Centralia looks to honor its African-American founder with a statue

Centralia's Founder George Washington. (Photo via the George Washington Bicentennial Committee) 

CENTRALIA, Wash. -- City of Centralia hopes to raise enough money to erect a statue to the town's founder George Washington.

No, not *that* George Washington. This George Washington was a former African-American slave who made a fortune in the Wild West.

"He was a pioneer who was born in 1817 in Virginia, crossed the American continent and really had a remarkable life," said Brian Mittge, Co-Founder of the George Washington Bicentennial Committee. "He was born of a white mother and a black slave father."

A statue of an African-American pioneer going up is a striking counterpoint to the figures of the old Confederacy that are coming down.

Mittge said Washington headed west on the Oregon Trail in 1850 -- in the years before the Civil War -- only to find the Oregon Territory enforced racist laws against black settlers.
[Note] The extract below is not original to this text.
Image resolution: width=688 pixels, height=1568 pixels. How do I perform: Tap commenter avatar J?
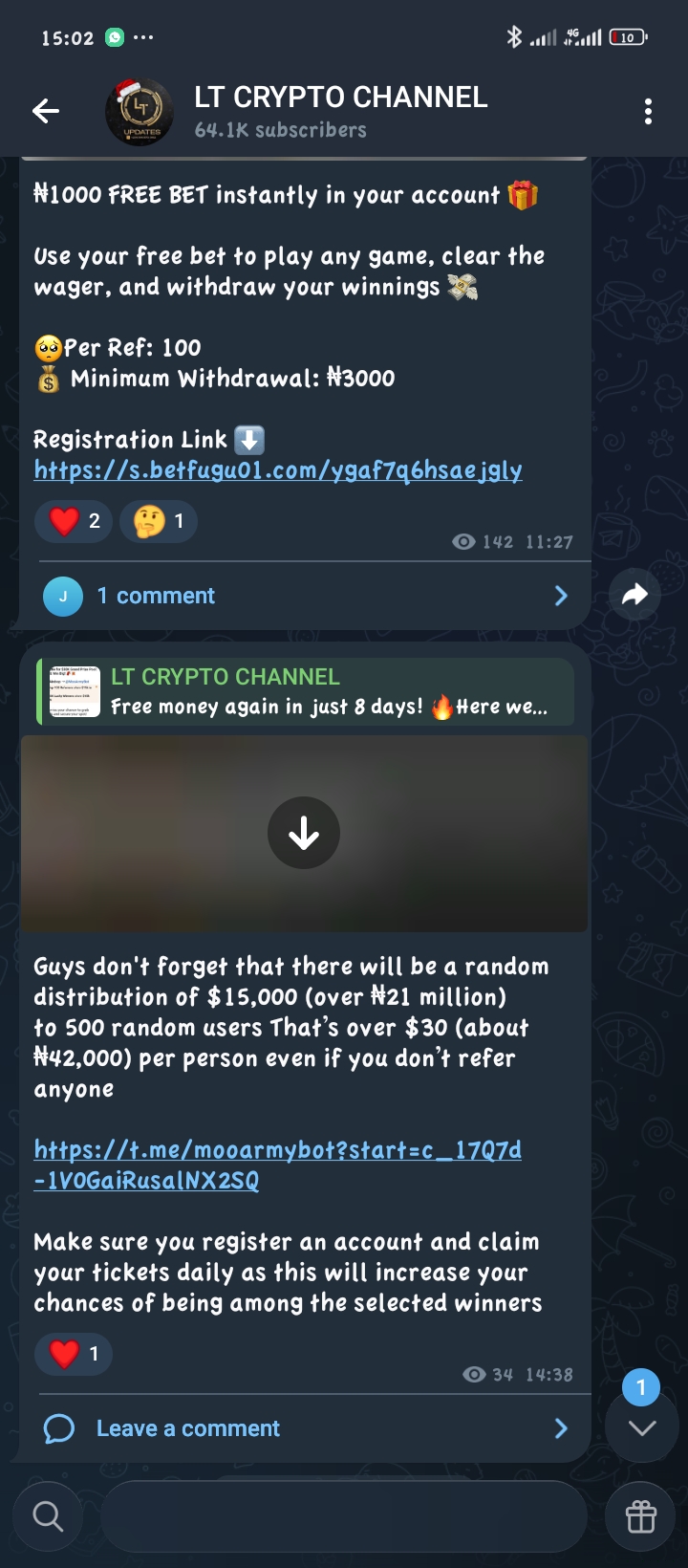point(63,597)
"He kind of came as far away from that as he could up to the Centralia area and it was far enough away that he could fly under the radar screen a little bit," Mittge said.

It worked out, and Washington's admiring neighbors petitioned the government to allow him to obtain ownership rights.

Anticipating the coming of the Northern Pacific Railroad, Washington and his wife founded what they called "Centerville" -- changed to Centralia later to avoid confusion with an Eastern Washington Centerville.

Washington owned much of the land, some of which he donated to a church, cemetery and a park. Other parts he sold to new residents.

When hard times came, Washington refused to foreclose on mortgages he held.

"He would say, 'No, that's fine. Stay here. We will work it out. If you can't pay me right now, that's OK, pay me when you can,' " Mittge said. "And he would bring up loads of bacon and flour and rice from Portland to feed his people."

And now the town wants to honor their founder on what would have been his 200th birthday by erecting a statue. Mittge and friends are working to raise the $100,000.

"He was a generous guy; he was an industrious guy; he was just a honest man," Mittge said. "He was a guy we would all be proud to claim as our founder."

Centralia is hosting a pop-up museum dedicated to George Washington through Oct. 22 at 328 N. Tower Avenue.